> _Task instructions_
Rewrite the records from the line containing "Image resolution: width=1039" through the line containing "Action: (116, 414)", replacing "Escrow Statements" with "Payment History" and leaving everything else unchanged.

> _Data supplied_
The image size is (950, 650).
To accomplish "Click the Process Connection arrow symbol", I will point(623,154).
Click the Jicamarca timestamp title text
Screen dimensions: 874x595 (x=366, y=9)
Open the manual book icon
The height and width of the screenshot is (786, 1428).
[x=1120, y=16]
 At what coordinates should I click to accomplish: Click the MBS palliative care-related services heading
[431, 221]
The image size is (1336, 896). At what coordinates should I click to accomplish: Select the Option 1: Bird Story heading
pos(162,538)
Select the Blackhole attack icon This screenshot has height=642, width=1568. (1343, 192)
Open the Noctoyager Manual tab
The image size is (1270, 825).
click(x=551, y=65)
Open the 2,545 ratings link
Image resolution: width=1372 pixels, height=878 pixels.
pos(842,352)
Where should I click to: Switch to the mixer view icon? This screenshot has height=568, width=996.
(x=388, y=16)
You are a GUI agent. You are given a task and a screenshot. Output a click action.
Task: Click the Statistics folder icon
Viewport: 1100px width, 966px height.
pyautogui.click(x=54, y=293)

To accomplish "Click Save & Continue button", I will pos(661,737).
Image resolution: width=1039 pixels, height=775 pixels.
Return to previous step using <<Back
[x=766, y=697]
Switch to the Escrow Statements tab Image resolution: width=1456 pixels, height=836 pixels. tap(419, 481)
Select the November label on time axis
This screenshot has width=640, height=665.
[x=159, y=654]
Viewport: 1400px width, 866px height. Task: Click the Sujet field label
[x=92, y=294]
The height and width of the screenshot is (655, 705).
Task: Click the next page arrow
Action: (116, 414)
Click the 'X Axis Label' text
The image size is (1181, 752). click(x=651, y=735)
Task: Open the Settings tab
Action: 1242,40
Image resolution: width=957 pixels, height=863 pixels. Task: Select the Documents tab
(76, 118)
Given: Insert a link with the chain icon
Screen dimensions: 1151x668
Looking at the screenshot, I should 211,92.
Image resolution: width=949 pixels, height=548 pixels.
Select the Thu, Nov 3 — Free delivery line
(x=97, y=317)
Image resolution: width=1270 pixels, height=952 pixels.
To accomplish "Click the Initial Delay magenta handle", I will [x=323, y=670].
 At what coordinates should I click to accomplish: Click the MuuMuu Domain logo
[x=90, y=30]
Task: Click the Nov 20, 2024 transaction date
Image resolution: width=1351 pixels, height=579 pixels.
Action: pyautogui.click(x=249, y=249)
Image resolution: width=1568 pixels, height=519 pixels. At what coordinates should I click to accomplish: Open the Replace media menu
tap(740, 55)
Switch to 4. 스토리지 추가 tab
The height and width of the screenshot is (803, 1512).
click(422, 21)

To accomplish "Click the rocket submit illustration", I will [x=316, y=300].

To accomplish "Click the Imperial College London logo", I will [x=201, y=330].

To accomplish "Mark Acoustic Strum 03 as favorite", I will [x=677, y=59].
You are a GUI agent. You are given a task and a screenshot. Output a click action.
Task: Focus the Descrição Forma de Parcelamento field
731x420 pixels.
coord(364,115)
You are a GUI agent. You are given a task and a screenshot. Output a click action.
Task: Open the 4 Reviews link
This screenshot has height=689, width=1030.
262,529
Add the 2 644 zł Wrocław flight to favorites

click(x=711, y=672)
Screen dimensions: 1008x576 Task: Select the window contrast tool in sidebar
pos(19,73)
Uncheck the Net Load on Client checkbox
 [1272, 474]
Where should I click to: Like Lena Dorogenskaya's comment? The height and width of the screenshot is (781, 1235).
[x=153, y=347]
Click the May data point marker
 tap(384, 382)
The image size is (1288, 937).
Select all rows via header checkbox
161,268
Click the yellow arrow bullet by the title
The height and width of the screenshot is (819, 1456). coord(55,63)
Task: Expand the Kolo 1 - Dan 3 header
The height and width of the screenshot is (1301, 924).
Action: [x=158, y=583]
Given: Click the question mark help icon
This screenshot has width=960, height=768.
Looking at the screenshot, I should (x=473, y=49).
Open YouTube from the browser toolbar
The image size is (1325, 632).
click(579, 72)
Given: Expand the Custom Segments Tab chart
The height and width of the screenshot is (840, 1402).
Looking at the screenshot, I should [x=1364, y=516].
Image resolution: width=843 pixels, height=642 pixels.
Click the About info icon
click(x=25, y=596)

> _Response to the task_
Image resolution: width=1039 pixels, height=775 pixels.
Return to previous step using <<Back
[x=766, y=697]
Switch to the Payment History tab Image resolution: width=1456 pixels, height=836 pixels. tap(419, 481)
Select the November label on time axis
This screenshot has width=640, height=665.
[x=159, y=654]
Viewport: 1400px width, 866px height. Task: Click the Sujet field label
[x=92, y=294]
The height and width of the screenshot is (655, 705).
Task: Click the next page arrow
Action: (116, 414)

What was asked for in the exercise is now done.